Computers and Technology

SD Times news digest: Spring Cloud GCP 1.0, OpenMetrics, and the Academy Software Foundation


Spring Cloud GCP version 1.0 is now generally available. The project enables developers to build Spring Boot applications that consume GCP services “easily and idiomatically,” according to the company

It is designed to facilitate the development of applications with simpler configuration and less boilerplate code. Applications created using Spring Cloud GCP are portable in hybrid on-premises and cloud-based environments, Google explained.

“Developed in collaboration with the Spring Team at Pivotal, this project implements familiar Spring idioms and abstractions to bring the benefits of Spring and Spring Boot to Java developers using GCP services. This way, Spring Cloud lets Java developers write more maintainable applications with less boilerplate code and simpler configuration, and that are portable in a hybrid on-premises and cloud-based environment,” Google’s software engineer Mike Eltsufin and developer advocate Ray Tsang, wrote in a post.
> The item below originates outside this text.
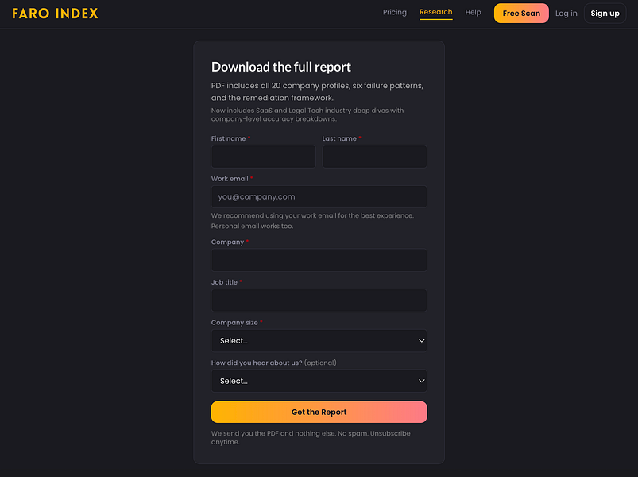Start a Free Scan

pyautogui.click(x=521, y=13)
OpenMetrics is accepted into the CNCF Sandbox
OpenMetrics has been accepted into the CNCF Sandbox. OpenMetrics is a specification for metrics exposition. Google is currently working on ways to support the project in OpenCensus, which is a set of uniform tracing and stats libraries that work with multiple vendors’ services.
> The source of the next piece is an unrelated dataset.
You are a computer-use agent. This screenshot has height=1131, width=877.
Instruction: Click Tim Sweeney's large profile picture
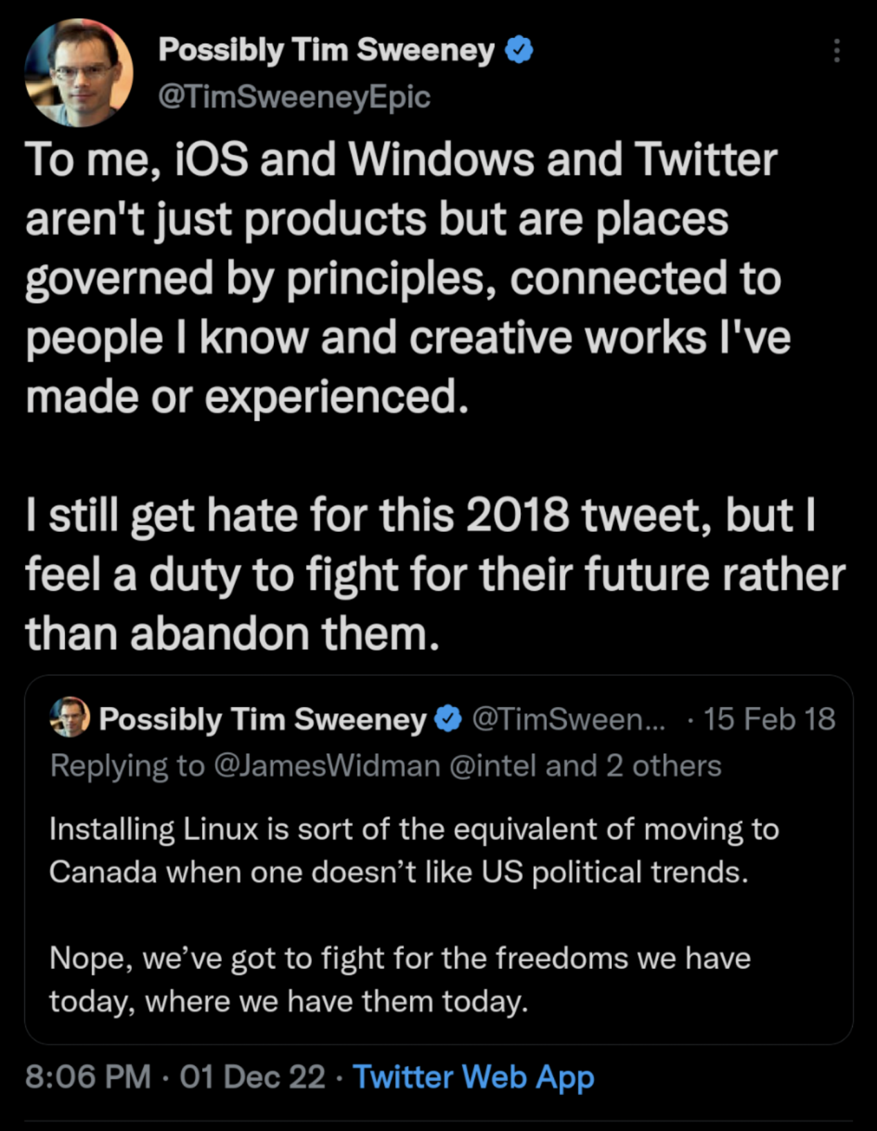pyautogui.click(x=78, y=73)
According to Google, OpenMetrics was derived from the stats formats used in Prometheus and Google’s Monarch time-series infrastructure. It was designed to be both familiar to developers and capable of operating at extreme scale.

“Google has a history of innovation in the metric monitoring space, from its early success with Borgmon, which has been continued in Monarch and Stackdriver. OpenMetrics embodies our understanding of what users need for simple, reliable and scalable monitoring, and shows our commitment to offering standards-based solutions,” said Sumeer Bhola, lead engineer on Monarch and Stackdriver at Google.
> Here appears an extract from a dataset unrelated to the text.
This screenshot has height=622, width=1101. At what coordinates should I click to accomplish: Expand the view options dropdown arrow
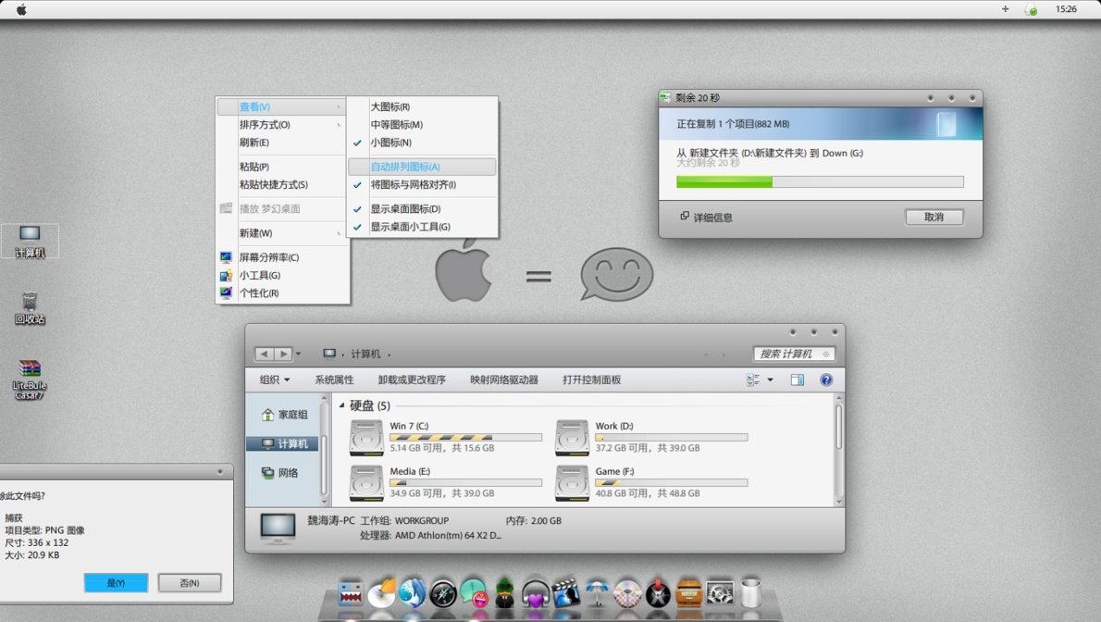point(770,379)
The Academy of Motion Picture Arts and Sciences and The Linux Foundation launch the Academy Software Foundation
The Academy of Motion Picture Arts and Sciences and The Linux Foundation have been working together to launch the Academy Software Foundation (ASWF). ASWF will provide a neutral forum for open-source developers in the movie and media industries to share resources and collaborate on technologies such as image creation, visual effects, animation, and sound.

“Open Source Software has enabled developers and engineers to create the amazing visual effects and animation that we see every day in the movies, on television and in video games,” said Jim Zemlin, executive director of The Linux Foundation. “With the Academy Software Foundation, we are providing a home for this community of open source developers to collaborate and drive the next wave of innovation across the motion picture and broader media industries.”

Federacy launches to offer bug bounties for startups
A new project called Federacy has been launched to offer bug bounties for startups. The project will enlist to security researchers in the world to test and discover vulnerabilities in projects and work to remediate found issues.

“It isn’t just the code you’ve authored that can get you into trouble. Every dependency, library, module and framework is a potential vulnerability as well. We’re building communities of companies and researchers to be stewards of the open source software we’ve built our businesses on,” Federacy wrote on its website.